好。璃焕与墨驰答应一声,分别去了东角与北角。谢刃自己挑了西角,因为他在长策学府时,每晚睡前都要盯着微缩模型看,对构造很熟悉,西角是最空旷的,一个马场就占了一大半地方,再加上一个木匠铺、一座宝塔、零星几户人家,很快就能画完。而多出来的时间,正好可以去南角帮忙。
南角则是整座城池最复杂的所在,不仅住的人多,还三教九流鱼龙混杂。风缱雪穿过街道,被路边的面点铺子吸引了目光,老板长得挺白胖喜庆,跟笼屉里的馒头似的,热气腾腾还要点三个红点,不少百姓都在排队。
两个肉馅儿,一个素菜,一个豆沙。风缱雪点好东西,想付钱,摸向腰间却空空荡荡,不由一愣。
现在才发现东西被人偷了?身后响起熟悉的声音,谢刃丢给老板一些碎钱,一手抄过包子,一手牵起风缱雪,带着他走到阴凉茶棚里,坐这儿等,我去买点喝的。
风缱雪问:你怎么偷我钱袋?
谢刃又气又笑,敢情到现在还没反应过来?于是双手扶住他的肩膀,往后一转:看到那个被捆在树上的人了吗?

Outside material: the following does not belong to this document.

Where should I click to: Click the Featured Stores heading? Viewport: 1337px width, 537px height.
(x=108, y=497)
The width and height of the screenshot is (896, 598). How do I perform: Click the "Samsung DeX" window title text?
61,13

风缱雪皱眉:看到了,你说话的时候不要在我耳边呼吸,痒痒。
谢刃只好稍微站直一些:你还在盯着包子看,他就已经下手了,我抓他时,周围百姓都见怪不怪,可见是个惯偷。你先吃东西,等会再去问话也不迟。
小二很快端来一壶茶,茶具竟然是整套聆白玉,茶汤碧绿清香,风缱雪端起轻轻一闻,道:是瑶台春茶。
我虽不爱喝茶,不过也听过瑶台春茶,万金一两。谢刃道,还有,我方才去马场,发现里面养的皆是旷世名驹,看来落梅生在建造这座城池时,的确是冲着无忧二字去的,所以才会将他所见过的、用过的、尝过的所有好东西都放在城内,供百姓日常取用。

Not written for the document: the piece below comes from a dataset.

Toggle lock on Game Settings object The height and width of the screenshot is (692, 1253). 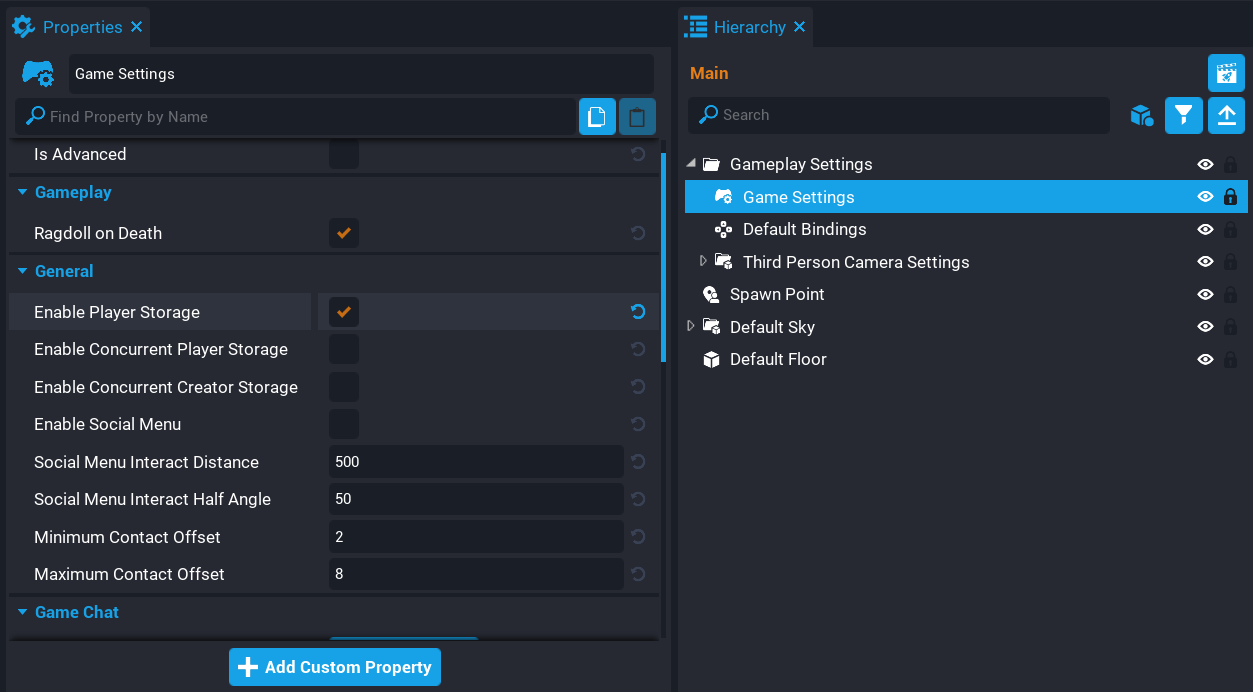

风缱雪掰开包子,肉汁流下指尖,于是低头一吮,谢刃看着那柔软的嘴唇,脑中又一热,不由暗骂自己一句,都被困在这破地方出不去了,怎么还有空想七想八。为了掩饰心事,他也拿起素菜包子吃,可没咬两口,又觉察出不对:你不知道我要来,怎么还替我买了吃食?
风缱雪道:城西一共也没几样东西,你画完了,自然会来找我,算着时间差不多,我就去买了。
谢刃听得心情好,又凑近一些,很欠很痞地问:为什么我画完之后,就一定得来找你啊,不能去找璃焕或者墨驰?
风缱雪将剩下的糖包子抢回来,视线一飘:那你去吧。
别,我就开个玩笑!谢刃戳戳他的腰,快还我,我还没吃饱呢。
风缱雪笑着躲开,捏着包子直接递到他嘴边:吃,吃完了继续干正事。
谢刃就着对方的手咬了一口,不知是因为豆沙还是因为别的,反正甜得比较荡漾,七荤八素的。两人就这么说说笑笑地吃完了一顿饭,若城外的九婴能看到,应该会颇为挫败,毕竟围观困兽之斗的一大乐趣,就是欣赏对手那种逃脱无门的焦虑和急躁,而不是含情
脉脉相互对视,一个小包子恨不得咬上十八口。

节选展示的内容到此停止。